* **Action item**
Write out the data exactly, please, and omit the pictures.

* **Recorded information**

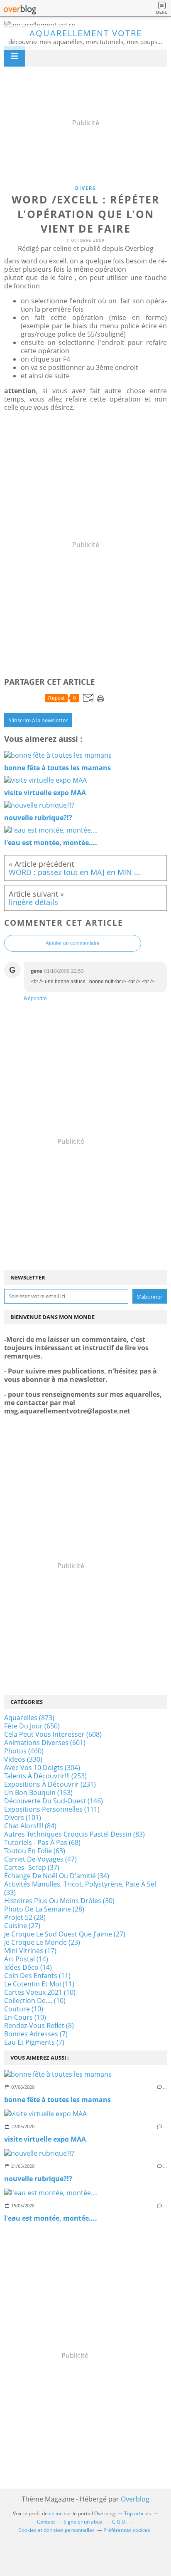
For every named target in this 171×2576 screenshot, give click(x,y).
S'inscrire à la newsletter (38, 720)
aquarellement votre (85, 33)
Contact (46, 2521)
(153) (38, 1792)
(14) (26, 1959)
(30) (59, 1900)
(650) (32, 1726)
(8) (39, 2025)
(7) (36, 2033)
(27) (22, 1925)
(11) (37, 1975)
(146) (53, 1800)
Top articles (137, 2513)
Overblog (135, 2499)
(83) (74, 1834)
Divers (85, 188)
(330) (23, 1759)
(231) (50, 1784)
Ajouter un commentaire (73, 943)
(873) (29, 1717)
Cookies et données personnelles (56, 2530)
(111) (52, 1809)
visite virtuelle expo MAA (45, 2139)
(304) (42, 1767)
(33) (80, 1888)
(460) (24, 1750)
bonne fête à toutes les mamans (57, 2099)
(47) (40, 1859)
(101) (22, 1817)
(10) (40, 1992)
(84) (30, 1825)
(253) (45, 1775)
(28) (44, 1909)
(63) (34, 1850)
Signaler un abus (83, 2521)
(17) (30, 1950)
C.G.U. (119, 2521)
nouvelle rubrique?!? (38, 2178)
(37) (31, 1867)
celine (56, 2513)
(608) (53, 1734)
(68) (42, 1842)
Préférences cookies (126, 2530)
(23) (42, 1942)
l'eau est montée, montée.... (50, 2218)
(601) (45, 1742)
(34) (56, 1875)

* **Task solution**
For every named target in this 171×2576 screenshot, give click(x,y).
S'inscrire à la newsletter (38, 720)
aquarellement votre (85, 33)
Contact (46, 2521)
(153) (38, 1792)
(14) (26, 1959)
(30) (59, 1900)
(650) (32, 1726)
(8) (39, 2025)
(7) (36, 2033)
(27) (22, 1925)
(11) (37, 1975)
(146) (53, 1800)
Top articles (137, 2513)
Overblog (135, 2499)
(83) (74, 1834)
Divers (85, 188)
(330) (23, 1759)
(231) (50, 1784)
Ajouter un commentaire (73, 943)
(873) (29, 1717)
Cookies et données personnelles (56, 2530)
(111) (52, 1809)
visite virtuelle expo MAA (45, 2139)
(304) (42, 1767)
(33) (80, 1888)
(460) (24, 1750)
bonne fête à toutes les mamans (57, 2099)
(47) (40, 1859)
(101) (22, 1817)
(10) (40, 1992)
(84) (30, 1825)
(253) (45, 1775)
(28) (44, 1909)
(63) (34, 1850)
Signaler un abus (83, 2521)
(17) (30, 1950)
C.G.U. (119, 2521)
nouvelle rubrique?!? (38, 2178)
(37) (31, 1867)
celine (56, 2513)
(608) (53, 1734)
(68) (42, 1842)
Préférences cookies (126, 2530)
(23) (42, 1942)
l'eau est montée, montée.... (50, 2218)
(601) (45, 1742)
(34) (56, 1875)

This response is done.